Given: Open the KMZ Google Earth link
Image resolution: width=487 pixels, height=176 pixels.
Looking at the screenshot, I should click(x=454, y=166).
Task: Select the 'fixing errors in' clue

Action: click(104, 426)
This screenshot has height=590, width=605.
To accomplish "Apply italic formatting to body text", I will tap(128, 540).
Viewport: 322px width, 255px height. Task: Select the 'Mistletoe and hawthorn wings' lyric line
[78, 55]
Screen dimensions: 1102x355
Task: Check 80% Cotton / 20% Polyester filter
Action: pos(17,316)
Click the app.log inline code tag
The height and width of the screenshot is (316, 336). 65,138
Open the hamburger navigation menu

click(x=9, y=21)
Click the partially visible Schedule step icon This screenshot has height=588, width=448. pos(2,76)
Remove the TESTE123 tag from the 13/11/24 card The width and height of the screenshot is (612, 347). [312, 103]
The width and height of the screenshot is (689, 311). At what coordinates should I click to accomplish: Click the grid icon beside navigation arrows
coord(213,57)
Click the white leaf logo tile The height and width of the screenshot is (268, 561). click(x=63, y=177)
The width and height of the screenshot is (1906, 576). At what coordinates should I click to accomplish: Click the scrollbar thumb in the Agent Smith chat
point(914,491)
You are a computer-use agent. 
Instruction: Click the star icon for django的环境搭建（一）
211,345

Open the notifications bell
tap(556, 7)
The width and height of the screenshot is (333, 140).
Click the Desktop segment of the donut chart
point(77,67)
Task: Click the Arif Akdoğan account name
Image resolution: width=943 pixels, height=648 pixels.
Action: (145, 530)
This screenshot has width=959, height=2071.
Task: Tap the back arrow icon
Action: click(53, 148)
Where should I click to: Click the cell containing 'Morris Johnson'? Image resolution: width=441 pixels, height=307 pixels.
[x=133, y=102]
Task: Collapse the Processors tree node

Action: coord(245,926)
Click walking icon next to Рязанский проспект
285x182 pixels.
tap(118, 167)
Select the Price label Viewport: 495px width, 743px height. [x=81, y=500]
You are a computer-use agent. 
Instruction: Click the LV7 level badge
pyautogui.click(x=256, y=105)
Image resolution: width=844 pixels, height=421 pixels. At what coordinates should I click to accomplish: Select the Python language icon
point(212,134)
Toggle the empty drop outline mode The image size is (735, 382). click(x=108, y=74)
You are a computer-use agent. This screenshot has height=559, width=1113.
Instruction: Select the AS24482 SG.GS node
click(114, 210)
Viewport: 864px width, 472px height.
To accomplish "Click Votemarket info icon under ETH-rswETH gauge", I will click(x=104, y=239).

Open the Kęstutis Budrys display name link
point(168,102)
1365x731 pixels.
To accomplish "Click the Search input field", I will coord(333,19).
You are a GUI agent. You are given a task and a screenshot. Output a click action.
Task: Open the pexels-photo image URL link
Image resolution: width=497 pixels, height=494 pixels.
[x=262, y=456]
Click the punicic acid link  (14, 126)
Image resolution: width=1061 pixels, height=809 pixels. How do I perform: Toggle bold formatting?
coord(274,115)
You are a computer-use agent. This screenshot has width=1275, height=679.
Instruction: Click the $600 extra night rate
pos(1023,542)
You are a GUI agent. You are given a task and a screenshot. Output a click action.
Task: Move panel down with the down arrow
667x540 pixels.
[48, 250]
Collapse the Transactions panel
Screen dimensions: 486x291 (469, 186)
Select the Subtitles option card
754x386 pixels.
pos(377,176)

[EXERCISE AIM]
Word for word, return all of the records.

[SOLUTION TO THIS EXERCISE]
Given: Open the KMZ Google Earth link
Image resolution: width=487 pixels, height=176 pixels.
Looking at the screenshot, I should click(x=454, y=166).
Task: Select the 'fixing errors in' clue

Action: click(104, 426)
This screenshot has height=590, width=605.
To accomplish "Apply italic formatting to body text", I will tap(128, 540).
Viewport: 322px width, 255px height. Task: Select the 'Mistletoe and hawthorn wings' lyric line
[78, 55]
Screen dimensions: 1102x355
Task: Check 80% Cotton / 20% Polyester filter
Action: pos(17,316)
Click the app.log inline code tag
The height and width of the screenshot is (316, 336). 65,138
Open the hamburger navigation menu

click(x=9, y=21)
Click the partially visible Schedule step icon This screenshot has height=588, width=448. pos(2,76)
Remove the TESTE123 tag from the 13/11/24 card The width and height of the screenshot is (612, 347). [312, 103]
The width and height of the screenshot is (689, 311). At what coordinates should I click to accomplish: Click the grid icon beside navigation arrows
coord(213,57)
Click the white leaf logo tile The height and width of the screenshot is (268, 561). click(x=63, y=177)
The width and height of the screenshot is (1906, 576). At what coordinates should I click to accomplish: Click the scrollbar thumb in the Agent Smith chat
point(914,491)
You are a computer-use agent. 
Instruction: Click the star icon for django的环境搭建（一）
211,345

Open the notifications bell
tap(556, 7)
The width and height of the screenshot is (333, 140).
Click the Desktop segment of the donut chart
point(77,67)
Task: Click the Arif Akdoğan account name
Image resolution: width=943 pixels, height=648 pixels.
Action: (145, 530)
This screenshot has width=959, height=2071.
Task: Tap the back arrow icon
Action: click(53, 148)
Where should I click to: Click the cell containing 'Morris Johnson'? Image resolution: width=441 pixels, height=307 pixels.
[x=133, y=102]
Task: Collapse the Processors tree node

Action: coord(245,926)
Click walking icon next to Рязанский проспект
285x182 pixels.
tap(118, 167)
Select the Price label Viewport: 495px width, 743px height. [x=81, y=500]
You are a computer-use agent. 
Instruction: Click the LV7 level badge
pyautogui.click(x=256, y=105)
Image resolution: width=844 pixels, height=421 pixels. At what coordinates should I click to accomplish: Select the Python language icon
point(212,134)
Toggle the empty drop outline mode The image size is (735, 382). click(x=108, y=74)
You are a computer-use agent. This screenshot has height=559, width=1113.
Instruction: Select the AS24482 SG.GS node
click(114, 210)
Viewport: 864px width, 472px height.
To accomplish "Click Votemarket info icon under ETH-rswETH gauge", I will click(x=104, y=239).

Open the Kęstutis Budrys display name link
point(168,102)
1365x731 pixels.
To accomplish "Click the Search input field", I will coord(333,19).
You are a GUI agent. You are given a task and a screenshot. Output a click action.
Task: Open the pexels-photo image URL link
Image resolution: width=497 pixels, height=494 pixels.
[x=262, y=456]
Click the punicic acid link  (14, 126)
Image resolution: width=1061 pixels, height=809 pixels. How do I perform: Toggle bold formatting?
coord(274,115)
You are a computer-use agent. This screenshot has width=1275, height=679.
Instruction: Click the $600 extra night rate
pos(1023,542)
You are a GUI agent. You are given a task and a screenshot. Output a click action.
Task: Move panel down with the down arrow
667x540 pixels.
[48, 250]
Collapse the Transactions panel
Screen dimensions: 486x291 (469, 186)
Select the Subtitles option card
754x386 pixels.
pos(377,176)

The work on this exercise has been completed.